**TASK GOAL**
An acceptable answer repeats exactly the line with "IV - Moyens et équipements (86, 189)" and each line after it through the end of the entries, and includes nothing else.

SOURCE RECORDS: Begin

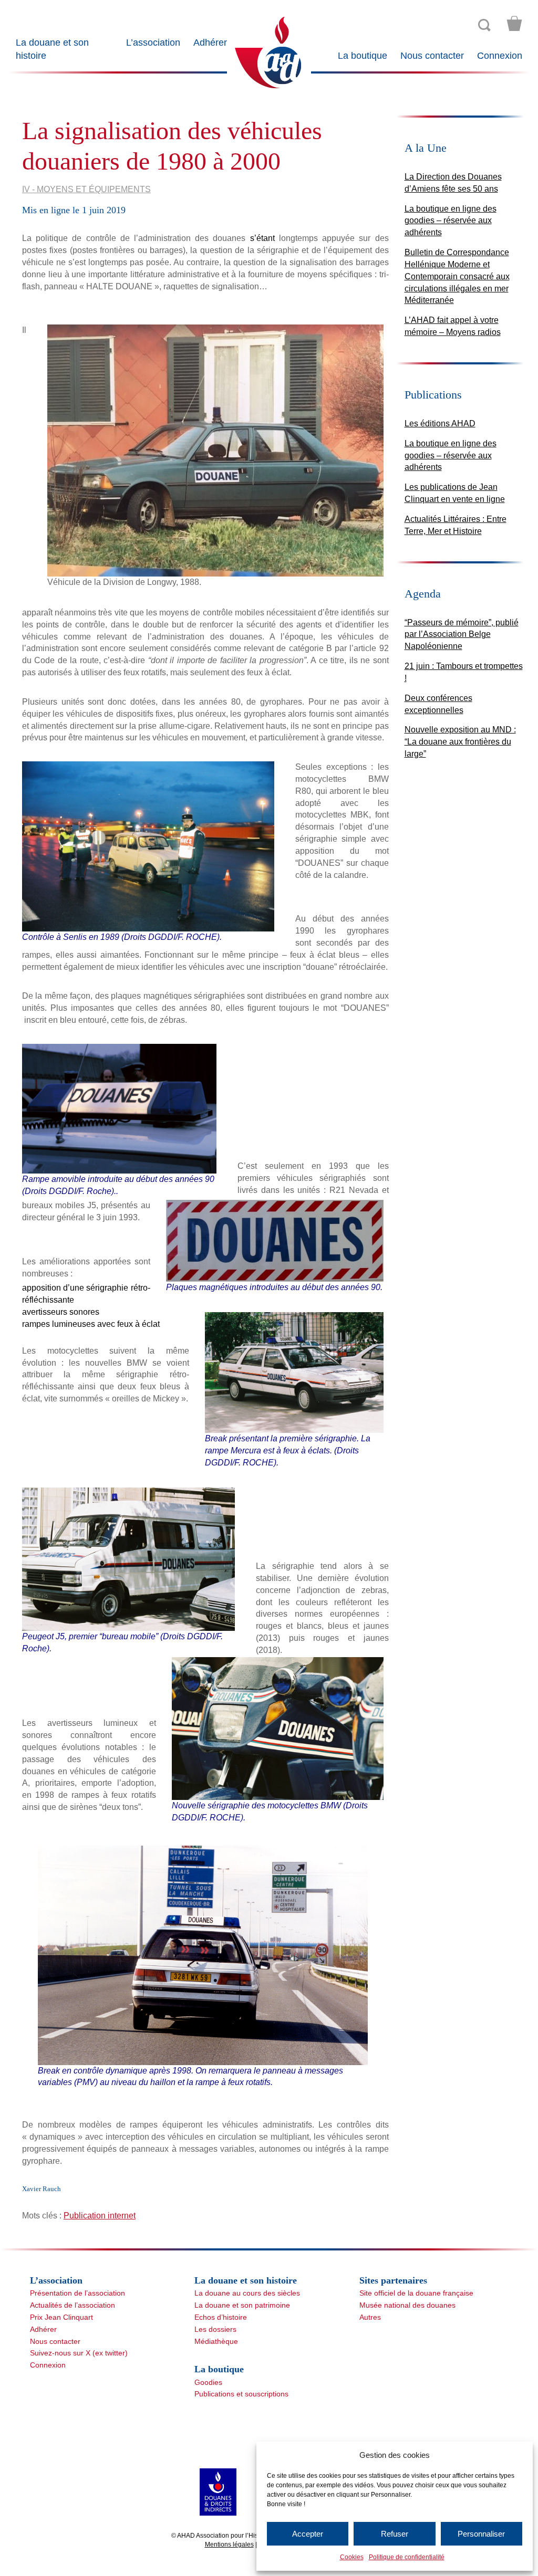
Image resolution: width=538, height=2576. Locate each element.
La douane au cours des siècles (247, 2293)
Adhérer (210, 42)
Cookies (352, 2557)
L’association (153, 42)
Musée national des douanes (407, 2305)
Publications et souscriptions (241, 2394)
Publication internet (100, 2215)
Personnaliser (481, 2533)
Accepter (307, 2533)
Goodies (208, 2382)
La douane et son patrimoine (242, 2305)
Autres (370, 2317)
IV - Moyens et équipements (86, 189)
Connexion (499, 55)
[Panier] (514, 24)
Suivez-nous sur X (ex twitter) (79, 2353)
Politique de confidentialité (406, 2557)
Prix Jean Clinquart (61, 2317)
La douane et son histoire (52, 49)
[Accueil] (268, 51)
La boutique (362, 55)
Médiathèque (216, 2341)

SOURCE RECORDS: End

**TASK OUTPUT**
IV - Moyens et équipements (86, 189)
Connexion (499, 55)
[Panier] (514, 24)
Suivez-nous sur X (ex twitter) (79, 2353)
Politique de confidentialité (406, 2557)
Prix Jean Clinquart (61, 2317)
La douane et son histoire (52, 49)
[Accueil] (268, 51)
La boutique (362, 55)
Médiathèque (216, 2341)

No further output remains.